**SOURCE DATA**

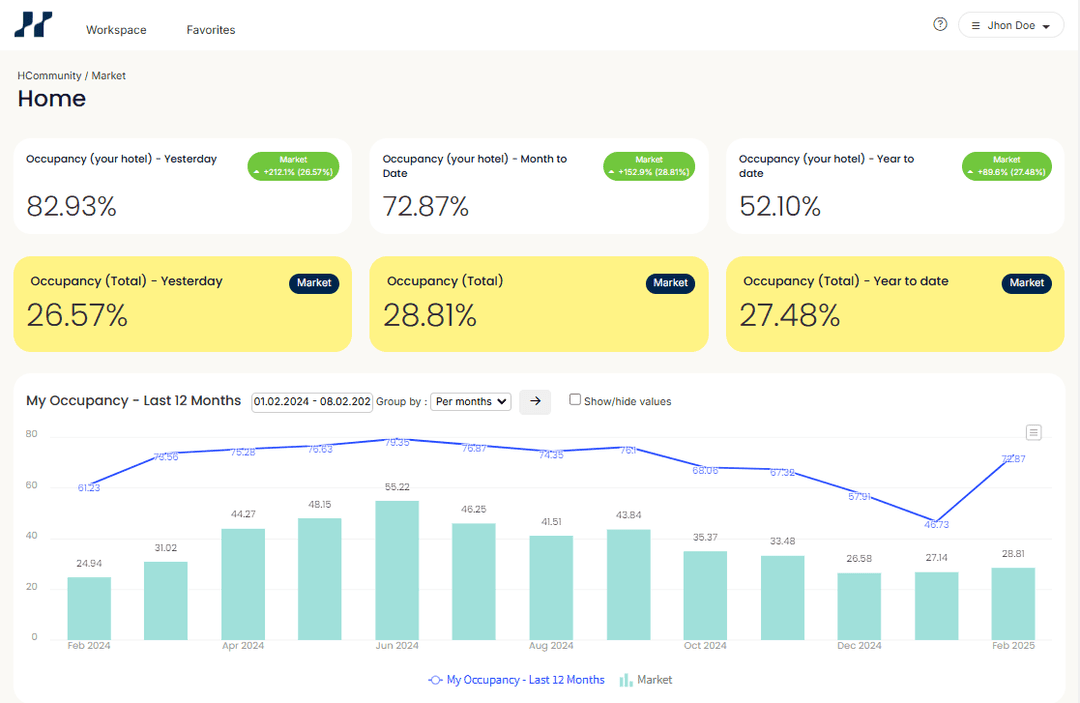Click the Jun 2024 market bar
The image size is (1080, 703).
397,570
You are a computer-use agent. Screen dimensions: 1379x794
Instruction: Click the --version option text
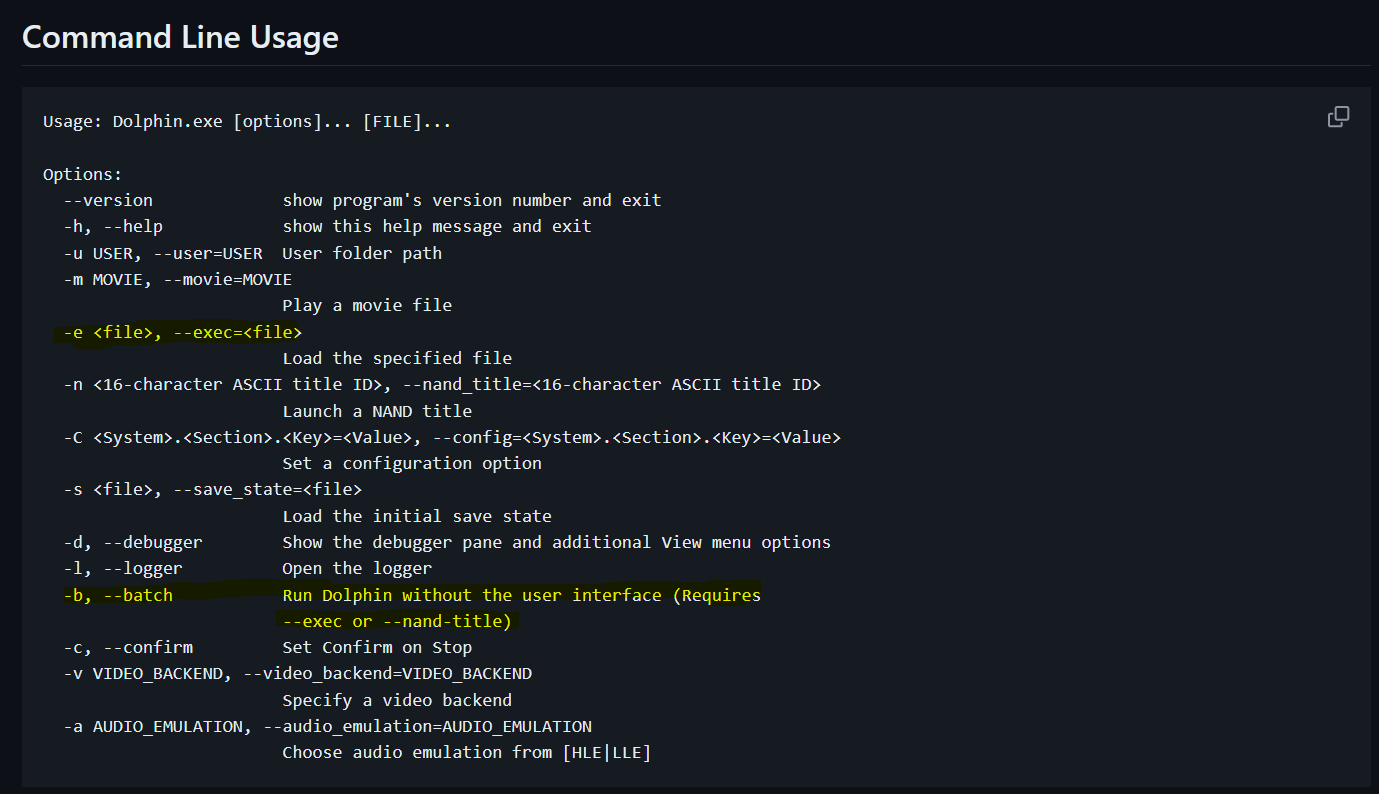click(x=108, y=200)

**WORK INSTRUCTIONS**
Lay out the lines above as a Markdown table with the columns "No." for the row number and "Line" for the line itself, leaving out blank lines. Don't include the pictures in the answer.

**SOLVED PROBLEM**
| No. | Line |
|---|---|
| 1 | Click the Jun 2024 market bar |
| 2 | The image size is (1080, 703). |
| 3 | 397,570 |
| 4 | You are a computer-use agent. Screen dimensions: 1379x794 |
| 5 | Instruction: Click the --version option text |
| 6 | click(x=108, y=200) |